» AIM OF THE TASK
The lines below, all of them, should be returned exactly as they appear.

Stored data:
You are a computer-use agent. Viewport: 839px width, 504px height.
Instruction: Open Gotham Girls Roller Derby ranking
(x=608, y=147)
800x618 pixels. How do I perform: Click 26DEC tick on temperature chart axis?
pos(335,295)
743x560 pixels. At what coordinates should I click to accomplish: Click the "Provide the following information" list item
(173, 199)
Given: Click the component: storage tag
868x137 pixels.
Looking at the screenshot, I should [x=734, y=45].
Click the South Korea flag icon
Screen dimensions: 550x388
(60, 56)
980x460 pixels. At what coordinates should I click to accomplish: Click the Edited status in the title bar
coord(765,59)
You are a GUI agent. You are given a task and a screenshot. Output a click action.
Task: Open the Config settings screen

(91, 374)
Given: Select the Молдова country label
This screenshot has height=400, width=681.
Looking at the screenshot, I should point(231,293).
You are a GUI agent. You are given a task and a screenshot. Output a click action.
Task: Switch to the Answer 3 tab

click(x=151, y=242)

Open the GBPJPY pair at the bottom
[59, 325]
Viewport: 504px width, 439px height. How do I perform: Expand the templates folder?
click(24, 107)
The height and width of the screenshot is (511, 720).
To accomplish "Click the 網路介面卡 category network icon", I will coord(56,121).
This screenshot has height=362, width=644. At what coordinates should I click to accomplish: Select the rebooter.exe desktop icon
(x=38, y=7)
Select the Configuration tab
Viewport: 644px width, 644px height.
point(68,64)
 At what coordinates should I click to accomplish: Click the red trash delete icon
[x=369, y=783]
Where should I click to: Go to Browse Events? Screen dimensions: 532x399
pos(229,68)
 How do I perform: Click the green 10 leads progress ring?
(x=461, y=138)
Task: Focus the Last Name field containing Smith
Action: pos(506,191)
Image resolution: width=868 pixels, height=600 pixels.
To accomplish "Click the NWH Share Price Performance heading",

» RESPONSE TO THIS TASK
You are a computer-use agent. Viewport: 839px width, 504px height.
Instruction: Open Gotham Girls Roller Derby ranking
(x=608, y=147)
800x618 pixels. How do I perform: Click 26DEC tick on temperature chart axis?
pos(335,295)
743x560 pixels. At what coordinates should I click to accomplish: Click the "Provide the following information" list item
(173, 199)
Given: Click the component: storage tag
868x137 pixels.
Looking at the screenshot, I should [x=734, y=45].
Click the South Korea flag icon
Screen dimensions: 550x388
(60, 56)
980x460 pixels. At what coordinates should I click to accomplish: Click the Edited status in the title bar
coord(765,59)
You are a GUI agent. You are given a task and a screenshot. Output a click action.
Task: Open the Config settings screen

(91, 374)
Given: Select the Молдова country label
This screenshot has height=400, width=681.
Looking at the screenshot, I should point(231,293).
You are a GUI agent. You are given a task and a screenshot. Output a click action.
Task: Switch to the Answer 3 tab

click(x=151, y=242)

Open the GBPJPY pair at the bottom
[59, 325]
Viewport: 504px width, 439px height. How do I perform: Expand the templates folder?
click(24, 107)
The height and width of the screenshot is (511, 720).
To accomplish "Click the 網路介面卡 category network icon", I will coord(56,121).
This screenshot has height=362, width=644. At what coordinates should I click to accomplish: Select the rebooter.exe desktop icon
(x=38, y=7)
Select the Configuration tab
Viewport: 644px width, 644px height.
point(68,64)
 At what coordinates should I click to accomplish: Click the red trash delete icon
[x=369, y=783]
Where should I click to: Go to Browse Events? Screen dimensions: 532x399
pos(229,68)
 How do I perform: Click the green 10 leads progress ring?
(x=461, y=138)
Task: Focus the Last Name field containing Smith
Action: pos(506,191)
Image resolution: width=868 pixels, height=600 pixels.
To accomplish "Click the NWH Share Price Performance heading",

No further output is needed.